The Invisible Computer
Here's an interesting piece by Wil McCarthy on Transparent thin-film transistors, or TTFTs, that appeared in the July issue of WIRED.
For all practical purposes, silicon used to be the only real option for making integrated circuits. Sure, you could use exotic semiconductors, like germanium, or expensive organic polymers. But for reasons of economics and reliability, to produce the zillions of transistors at the heart of every electronic gadget, silicon was it. Specifically, silicon with its atoms arrayed into an elegant crystal pattern.

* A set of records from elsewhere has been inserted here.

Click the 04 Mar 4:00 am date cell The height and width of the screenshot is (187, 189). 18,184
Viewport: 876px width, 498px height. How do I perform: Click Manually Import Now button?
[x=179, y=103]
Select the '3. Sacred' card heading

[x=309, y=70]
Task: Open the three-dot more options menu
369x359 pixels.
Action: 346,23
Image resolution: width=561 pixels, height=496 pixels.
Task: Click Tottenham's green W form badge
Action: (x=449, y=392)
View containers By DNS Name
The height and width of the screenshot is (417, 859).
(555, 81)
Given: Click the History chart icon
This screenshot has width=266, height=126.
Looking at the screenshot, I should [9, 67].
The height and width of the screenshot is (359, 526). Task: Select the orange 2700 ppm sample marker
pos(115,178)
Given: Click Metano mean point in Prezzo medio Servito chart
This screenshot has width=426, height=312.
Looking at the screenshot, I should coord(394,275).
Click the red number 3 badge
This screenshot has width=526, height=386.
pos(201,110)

Not anymore. Researchers have invented a semiconductor with conductivity similar to silicon. It makes cheap transistors that are as heat-resistant as stoneware, which means they can survive in hostile environments like car engines. They're as flexible and durable as plastic garbage bags, an obvious plus for portable electronics. The best part: They could be used in 3-D displays and windshield computers. Why? Because they're utterly clear.
Transparent thin-film transistors, or TTFTs, are a mixture of zinc and tin oxides. Ordinarily, if you wanted to turn that material into the crystals computer scientists like, you'd use precise combinations of pressure, temperature, and flow rate to deposit it on glass. It's an expensive, slow process. But John Wager, a computer engineer at Oregon State University, has figured out a way to spray microscopic blobs of TTFT almost like an aerosol. The resulting layer is "amorphous" - that is, the atoms are distributed randomly instead of as a crystal. Yet Wager's TTFTs transfer electrons 10 times faster than, say, amorphous silicon, and they can carry and process more information. Chip fabrication temperatures often exceed 1,000 degrees Fahrenheit; Wager's "sputtering" process works below the boiling point of water, which means he can spray TTFTs onto plastic without it melting. That provides a flexible, durable substrate that's more see-through than window glass.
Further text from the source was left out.